Sunday, 15 June 2014

Drop Dead Diva- Return Button

I just recently started watching this series, because my cousin said that it was really good and that the girl reminded her of me. It is really cute and I've really enjoyed it so far. I just finished episode 8 of season 1 and there was this awesome line that I have to remember. 

"You know, people say life is precious, but unless they've been on that elevator in the sky and watched the gate keeper push the return button. They don't know what there talking about."

Wow, it's SO TRUE! I've spent the last two years wondering why my metaphoric "return button" was pushed. Of course I realize this is just a television show (I'm not that crazy), but I wondered why I've been so miserable and the two characters in this episode were so happy. All I know is, that it struck a cord inside my head or in my heart and I desperately need to start living my life instead of just existing. 

Tuesday, 10 June 2014

Christina Perri Quote I Love


"It's sometimes easier to hide behind someone else's career, because it's really scary to do what you love a lot of the times. Which is maybe why it's obvious of what you should do. If you're afraid or if it makes you anxious, it's probably a good thing, but at first you may be afraid to do it. And so for me, that's what happened. For a long time, I was always distracted by everything else. Then finally it's kinda when I broke free from the shadows or behind someone else, and then all of a sudden I blossomed into my own life."-Christina Perri (Part 4 interview with face culture.com)
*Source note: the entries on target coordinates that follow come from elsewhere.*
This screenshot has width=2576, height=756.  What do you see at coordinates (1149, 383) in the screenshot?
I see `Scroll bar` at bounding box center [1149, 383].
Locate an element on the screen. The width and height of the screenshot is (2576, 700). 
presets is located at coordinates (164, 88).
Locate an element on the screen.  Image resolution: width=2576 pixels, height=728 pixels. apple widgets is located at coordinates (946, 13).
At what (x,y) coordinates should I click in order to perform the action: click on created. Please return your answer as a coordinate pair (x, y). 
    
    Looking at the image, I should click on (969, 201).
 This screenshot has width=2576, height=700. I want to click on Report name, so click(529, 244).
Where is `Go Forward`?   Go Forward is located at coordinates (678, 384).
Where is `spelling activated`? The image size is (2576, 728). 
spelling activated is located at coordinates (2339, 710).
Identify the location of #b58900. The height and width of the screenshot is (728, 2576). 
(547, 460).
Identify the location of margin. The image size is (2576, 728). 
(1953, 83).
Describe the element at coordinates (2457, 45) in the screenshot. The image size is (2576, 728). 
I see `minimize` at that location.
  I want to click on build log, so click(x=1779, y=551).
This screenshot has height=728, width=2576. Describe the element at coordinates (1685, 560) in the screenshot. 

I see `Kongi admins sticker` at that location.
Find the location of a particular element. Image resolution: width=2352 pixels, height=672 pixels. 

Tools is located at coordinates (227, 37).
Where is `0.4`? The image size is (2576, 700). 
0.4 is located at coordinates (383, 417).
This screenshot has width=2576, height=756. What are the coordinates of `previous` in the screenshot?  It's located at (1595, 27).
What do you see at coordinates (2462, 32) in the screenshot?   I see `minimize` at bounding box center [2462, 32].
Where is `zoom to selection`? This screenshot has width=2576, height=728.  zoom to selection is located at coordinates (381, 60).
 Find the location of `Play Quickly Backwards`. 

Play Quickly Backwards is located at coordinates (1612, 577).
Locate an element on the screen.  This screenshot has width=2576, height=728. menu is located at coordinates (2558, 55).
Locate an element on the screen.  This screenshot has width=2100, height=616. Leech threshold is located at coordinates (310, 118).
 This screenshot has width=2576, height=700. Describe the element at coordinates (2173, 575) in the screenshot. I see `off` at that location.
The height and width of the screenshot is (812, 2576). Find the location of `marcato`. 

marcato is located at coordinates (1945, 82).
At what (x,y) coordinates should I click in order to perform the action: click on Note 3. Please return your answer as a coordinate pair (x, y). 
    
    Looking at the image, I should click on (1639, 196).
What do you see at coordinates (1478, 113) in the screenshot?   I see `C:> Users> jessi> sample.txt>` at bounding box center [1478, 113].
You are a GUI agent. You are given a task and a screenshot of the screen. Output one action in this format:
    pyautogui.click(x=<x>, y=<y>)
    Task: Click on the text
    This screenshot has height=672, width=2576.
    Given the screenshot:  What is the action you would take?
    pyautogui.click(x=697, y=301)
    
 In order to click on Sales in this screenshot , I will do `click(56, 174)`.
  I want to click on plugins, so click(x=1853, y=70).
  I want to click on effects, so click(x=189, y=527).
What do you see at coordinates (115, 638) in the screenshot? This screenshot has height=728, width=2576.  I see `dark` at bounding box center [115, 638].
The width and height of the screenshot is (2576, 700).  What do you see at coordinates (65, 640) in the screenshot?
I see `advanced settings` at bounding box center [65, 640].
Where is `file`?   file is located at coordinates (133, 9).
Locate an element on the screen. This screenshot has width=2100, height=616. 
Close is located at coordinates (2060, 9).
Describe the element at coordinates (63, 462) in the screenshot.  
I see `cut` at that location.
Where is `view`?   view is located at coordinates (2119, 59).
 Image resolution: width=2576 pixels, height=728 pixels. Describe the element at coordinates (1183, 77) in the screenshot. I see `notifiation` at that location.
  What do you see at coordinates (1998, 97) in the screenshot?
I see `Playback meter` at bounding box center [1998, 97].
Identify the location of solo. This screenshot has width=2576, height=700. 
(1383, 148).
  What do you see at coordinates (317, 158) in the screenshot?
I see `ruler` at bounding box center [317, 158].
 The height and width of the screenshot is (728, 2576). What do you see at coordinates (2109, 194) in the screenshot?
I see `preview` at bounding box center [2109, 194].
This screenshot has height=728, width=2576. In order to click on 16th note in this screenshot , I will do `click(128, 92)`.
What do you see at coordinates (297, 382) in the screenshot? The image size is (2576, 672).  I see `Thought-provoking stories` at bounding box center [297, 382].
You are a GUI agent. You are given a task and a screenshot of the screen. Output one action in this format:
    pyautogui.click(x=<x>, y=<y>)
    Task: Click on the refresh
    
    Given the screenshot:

"...I didn't lay awake at night and dream about this. I was just to afraid and that's the truth...So I want you to know, If there is something inside you that your afraid of, I dare you to do it..."- Head of Heart Tour

Sunday, 8 June 2014

Blasted Computer

My laptop is basically fried. Unfortunately, at this time I had to dip way to much into my savings to pay off several more important things (car repairs, crazy amount of taxes, renewing license, and a vacation that was already book/planned and partially paid for before all of this happened). A new computer just didn't make the top of the list. Basically, it's just been one thing after another. But isn't that the way life goes? 

So basically, that's the reasoning behind my absence. I find it helps to blog, even just for myself. I'm sure it would also help if I used it to vent about everything that bugs me. But I don't. I guess I try to be positive and stay away from those areas of my life on here. I do have a bunch of things I could have blogged about. Maybe I still will eventually, who knows.